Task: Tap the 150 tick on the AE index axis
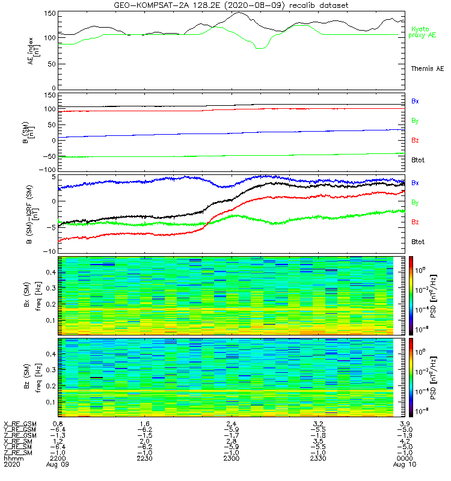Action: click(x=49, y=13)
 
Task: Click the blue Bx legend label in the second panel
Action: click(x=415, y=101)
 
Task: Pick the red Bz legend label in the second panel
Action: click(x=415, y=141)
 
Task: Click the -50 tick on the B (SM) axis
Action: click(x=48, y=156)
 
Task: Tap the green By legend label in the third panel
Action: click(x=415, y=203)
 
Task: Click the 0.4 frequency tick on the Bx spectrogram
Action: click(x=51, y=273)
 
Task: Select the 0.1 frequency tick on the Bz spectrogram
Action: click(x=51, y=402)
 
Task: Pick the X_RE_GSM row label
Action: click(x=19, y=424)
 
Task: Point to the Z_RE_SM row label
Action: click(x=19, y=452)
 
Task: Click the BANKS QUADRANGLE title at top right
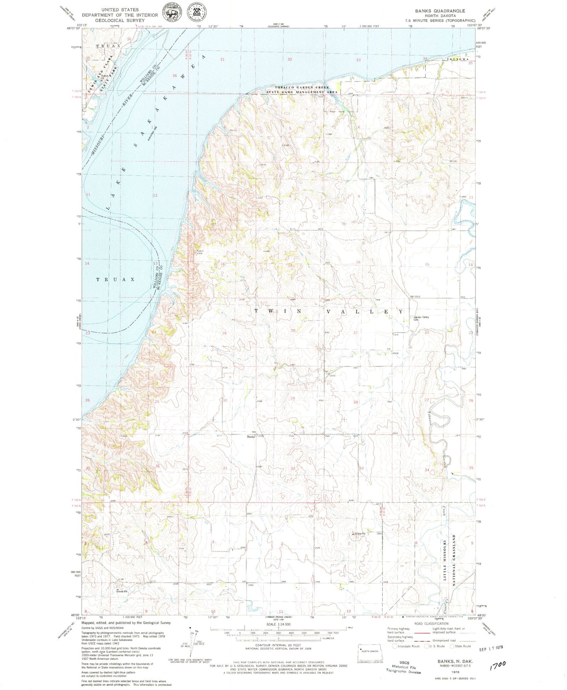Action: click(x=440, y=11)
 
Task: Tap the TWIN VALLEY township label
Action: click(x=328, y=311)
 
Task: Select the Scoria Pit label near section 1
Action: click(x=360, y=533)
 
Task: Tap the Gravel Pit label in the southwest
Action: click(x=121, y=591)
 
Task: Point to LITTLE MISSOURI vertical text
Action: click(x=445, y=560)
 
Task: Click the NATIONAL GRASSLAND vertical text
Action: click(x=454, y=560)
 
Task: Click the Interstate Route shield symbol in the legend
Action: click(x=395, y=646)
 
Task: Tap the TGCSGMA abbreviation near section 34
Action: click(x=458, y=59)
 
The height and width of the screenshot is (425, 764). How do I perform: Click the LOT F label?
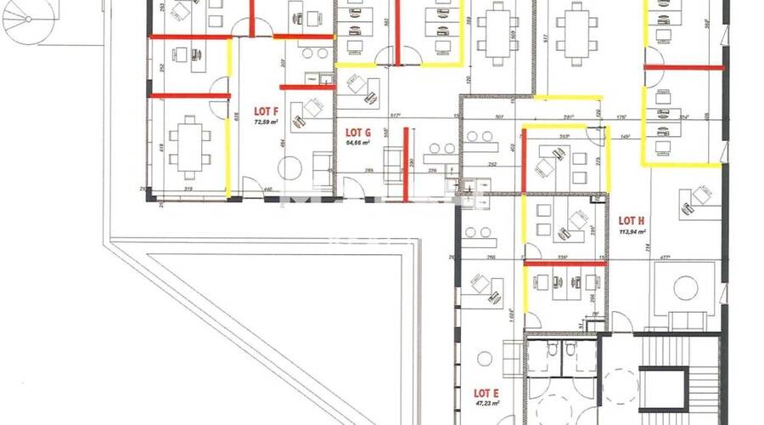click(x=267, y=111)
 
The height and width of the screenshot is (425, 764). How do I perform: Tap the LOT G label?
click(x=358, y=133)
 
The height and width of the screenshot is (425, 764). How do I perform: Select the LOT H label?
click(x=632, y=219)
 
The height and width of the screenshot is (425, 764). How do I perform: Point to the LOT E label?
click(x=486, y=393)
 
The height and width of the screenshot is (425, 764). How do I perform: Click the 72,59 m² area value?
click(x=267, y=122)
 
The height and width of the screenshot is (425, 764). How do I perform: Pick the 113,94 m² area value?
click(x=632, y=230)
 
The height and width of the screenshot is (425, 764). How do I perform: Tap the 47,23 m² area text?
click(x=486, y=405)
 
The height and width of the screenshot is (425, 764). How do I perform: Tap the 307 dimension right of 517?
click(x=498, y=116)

---

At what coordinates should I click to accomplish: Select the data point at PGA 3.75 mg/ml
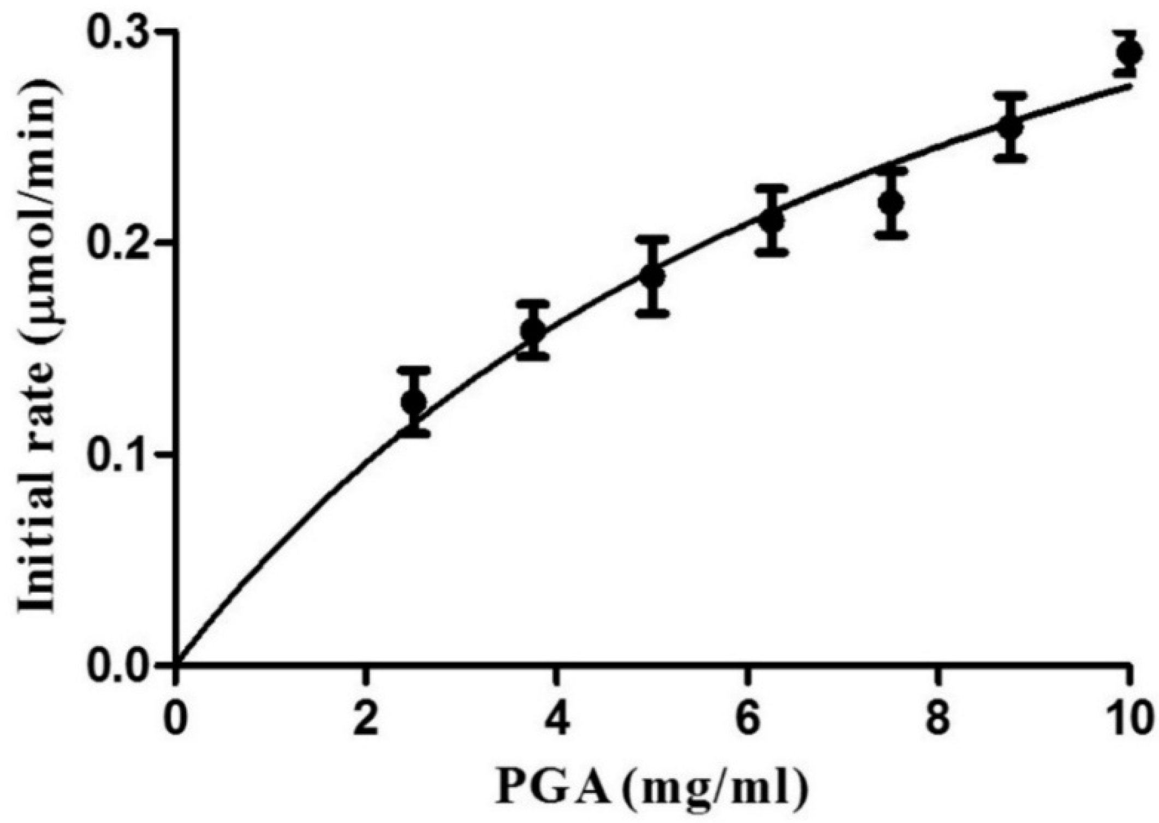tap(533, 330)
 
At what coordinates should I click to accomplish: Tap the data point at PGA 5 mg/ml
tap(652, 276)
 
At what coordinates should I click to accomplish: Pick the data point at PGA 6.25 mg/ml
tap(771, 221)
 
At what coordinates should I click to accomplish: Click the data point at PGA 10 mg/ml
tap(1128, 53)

--

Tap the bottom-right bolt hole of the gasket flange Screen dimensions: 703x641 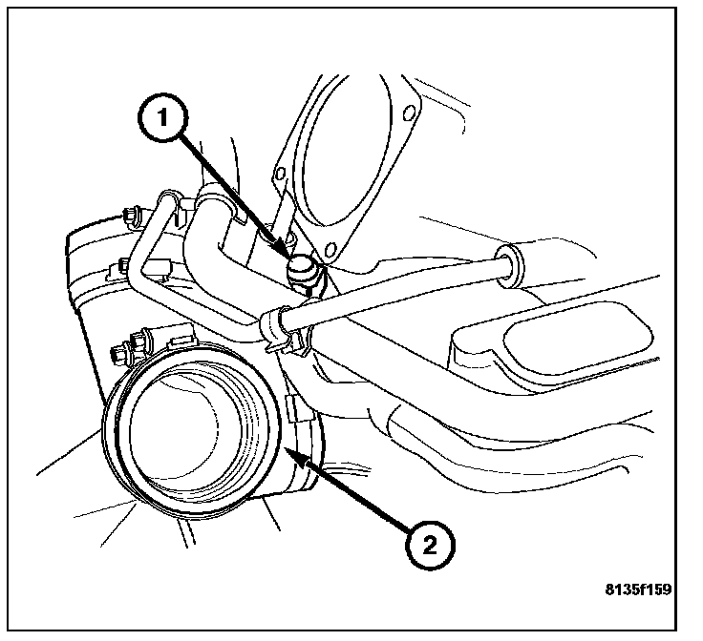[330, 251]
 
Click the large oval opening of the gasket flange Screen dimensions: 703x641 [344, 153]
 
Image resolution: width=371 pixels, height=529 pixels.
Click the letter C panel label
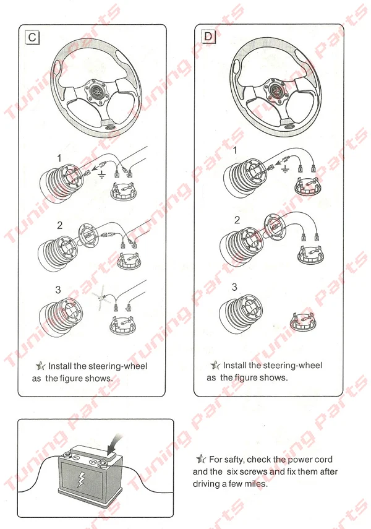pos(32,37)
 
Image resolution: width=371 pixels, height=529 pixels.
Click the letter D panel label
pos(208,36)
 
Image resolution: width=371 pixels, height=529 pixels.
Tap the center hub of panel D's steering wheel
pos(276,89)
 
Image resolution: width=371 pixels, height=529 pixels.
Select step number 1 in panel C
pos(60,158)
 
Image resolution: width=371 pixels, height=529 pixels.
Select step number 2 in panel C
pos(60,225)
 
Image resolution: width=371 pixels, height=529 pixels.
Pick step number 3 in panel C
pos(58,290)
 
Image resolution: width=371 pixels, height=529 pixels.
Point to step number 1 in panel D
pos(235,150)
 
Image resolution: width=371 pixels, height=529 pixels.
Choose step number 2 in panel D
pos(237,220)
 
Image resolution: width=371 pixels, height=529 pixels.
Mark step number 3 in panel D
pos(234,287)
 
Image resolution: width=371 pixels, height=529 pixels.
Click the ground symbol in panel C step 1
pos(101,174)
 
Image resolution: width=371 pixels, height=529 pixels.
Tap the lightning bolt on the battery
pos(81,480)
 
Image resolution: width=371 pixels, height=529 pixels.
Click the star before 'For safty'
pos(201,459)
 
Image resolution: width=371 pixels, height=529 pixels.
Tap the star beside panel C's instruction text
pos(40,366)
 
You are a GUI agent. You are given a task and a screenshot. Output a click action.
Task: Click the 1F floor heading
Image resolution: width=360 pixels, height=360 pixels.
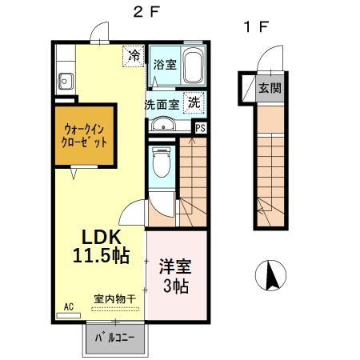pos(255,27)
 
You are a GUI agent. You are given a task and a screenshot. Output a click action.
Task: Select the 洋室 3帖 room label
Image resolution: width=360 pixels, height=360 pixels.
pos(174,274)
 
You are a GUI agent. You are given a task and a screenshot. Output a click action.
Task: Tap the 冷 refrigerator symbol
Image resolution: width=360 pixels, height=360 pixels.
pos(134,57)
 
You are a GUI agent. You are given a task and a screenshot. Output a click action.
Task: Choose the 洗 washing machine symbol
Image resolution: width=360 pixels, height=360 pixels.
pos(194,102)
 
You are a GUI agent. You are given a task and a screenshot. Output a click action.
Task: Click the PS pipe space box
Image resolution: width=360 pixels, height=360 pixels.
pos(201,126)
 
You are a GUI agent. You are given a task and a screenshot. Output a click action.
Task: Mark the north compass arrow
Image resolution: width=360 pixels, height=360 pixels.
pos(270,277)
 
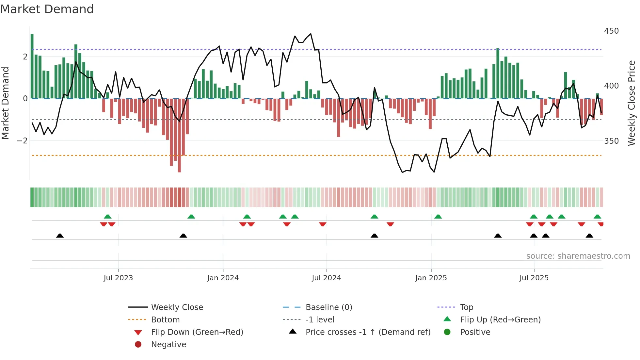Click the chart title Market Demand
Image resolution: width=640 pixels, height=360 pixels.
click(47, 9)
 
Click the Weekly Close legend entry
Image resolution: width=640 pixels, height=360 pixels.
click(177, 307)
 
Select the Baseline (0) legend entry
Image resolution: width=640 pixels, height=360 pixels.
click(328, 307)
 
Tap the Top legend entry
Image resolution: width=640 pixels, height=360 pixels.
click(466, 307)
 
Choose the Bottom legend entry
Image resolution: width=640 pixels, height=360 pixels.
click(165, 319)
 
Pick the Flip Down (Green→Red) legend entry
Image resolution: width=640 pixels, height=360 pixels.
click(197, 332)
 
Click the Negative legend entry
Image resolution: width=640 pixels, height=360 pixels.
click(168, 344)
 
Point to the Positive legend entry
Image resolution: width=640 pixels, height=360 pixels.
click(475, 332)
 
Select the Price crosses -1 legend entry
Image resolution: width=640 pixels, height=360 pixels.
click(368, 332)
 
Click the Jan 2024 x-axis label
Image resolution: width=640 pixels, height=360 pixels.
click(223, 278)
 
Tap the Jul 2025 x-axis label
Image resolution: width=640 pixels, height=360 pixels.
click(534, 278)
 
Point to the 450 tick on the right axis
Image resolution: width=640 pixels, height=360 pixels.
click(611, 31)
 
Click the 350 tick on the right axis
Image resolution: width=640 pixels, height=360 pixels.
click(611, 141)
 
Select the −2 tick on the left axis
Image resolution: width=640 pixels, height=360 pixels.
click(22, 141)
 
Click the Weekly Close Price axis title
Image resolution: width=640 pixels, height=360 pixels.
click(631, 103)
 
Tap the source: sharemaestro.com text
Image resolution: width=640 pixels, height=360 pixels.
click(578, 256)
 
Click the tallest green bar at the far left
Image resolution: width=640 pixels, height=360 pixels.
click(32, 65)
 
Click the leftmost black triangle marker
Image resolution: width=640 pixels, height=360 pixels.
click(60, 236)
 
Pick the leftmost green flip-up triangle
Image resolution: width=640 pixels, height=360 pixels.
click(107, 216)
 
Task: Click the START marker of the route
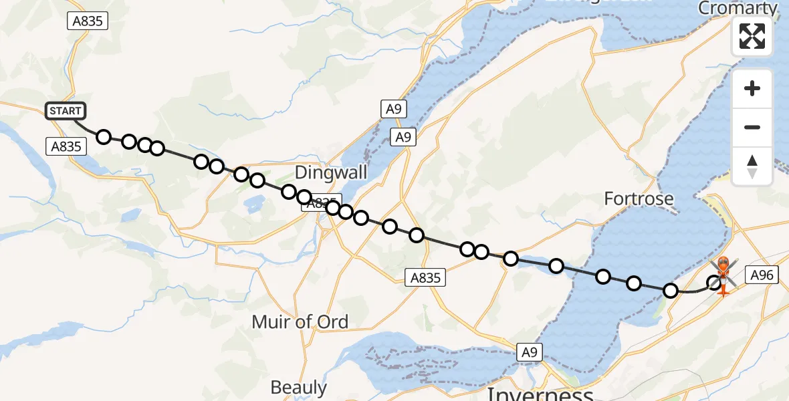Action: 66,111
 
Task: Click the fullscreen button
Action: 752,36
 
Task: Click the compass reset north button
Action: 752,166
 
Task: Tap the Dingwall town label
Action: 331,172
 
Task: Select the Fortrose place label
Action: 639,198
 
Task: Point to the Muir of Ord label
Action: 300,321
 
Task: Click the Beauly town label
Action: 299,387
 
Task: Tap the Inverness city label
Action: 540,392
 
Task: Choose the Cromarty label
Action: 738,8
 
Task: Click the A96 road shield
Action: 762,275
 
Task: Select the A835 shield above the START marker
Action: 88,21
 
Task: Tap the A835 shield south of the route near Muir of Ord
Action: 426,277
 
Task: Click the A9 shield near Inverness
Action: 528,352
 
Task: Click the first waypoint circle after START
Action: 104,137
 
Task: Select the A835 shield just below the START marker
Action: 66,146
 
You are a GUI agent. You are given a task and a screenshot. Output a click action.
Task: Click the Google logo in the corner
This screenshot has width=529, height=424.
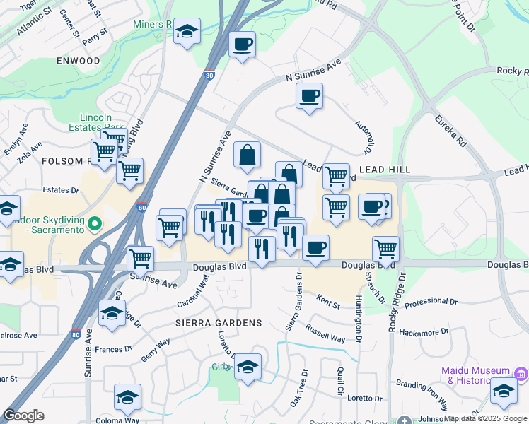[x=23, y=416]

### GOAL
Retype the listing word for word, starting at the line containing "Task: Pick the red" and ending with the line containing "Action: click(x=51, y=402)", with both of those lines included.

### EXERCISE ANSWER
Task: Pick the red Bz legend label in the second panel
Action: click(x=415, y=141)
 
Task: Click the -50 tick on the B (SM) axis
Action: click(x=48, y=156)
 
Task: Tap the green By legend label in the third panel
Action: click(x=415, y=203)
 
Task: Click the 0.4 frequency tick on the Bx spectrogram
Action: click(x=51, y=273)
 
Task: Select the 0.1 frequency tick on the Bz spectrogram
Action: click(x=51, y=402)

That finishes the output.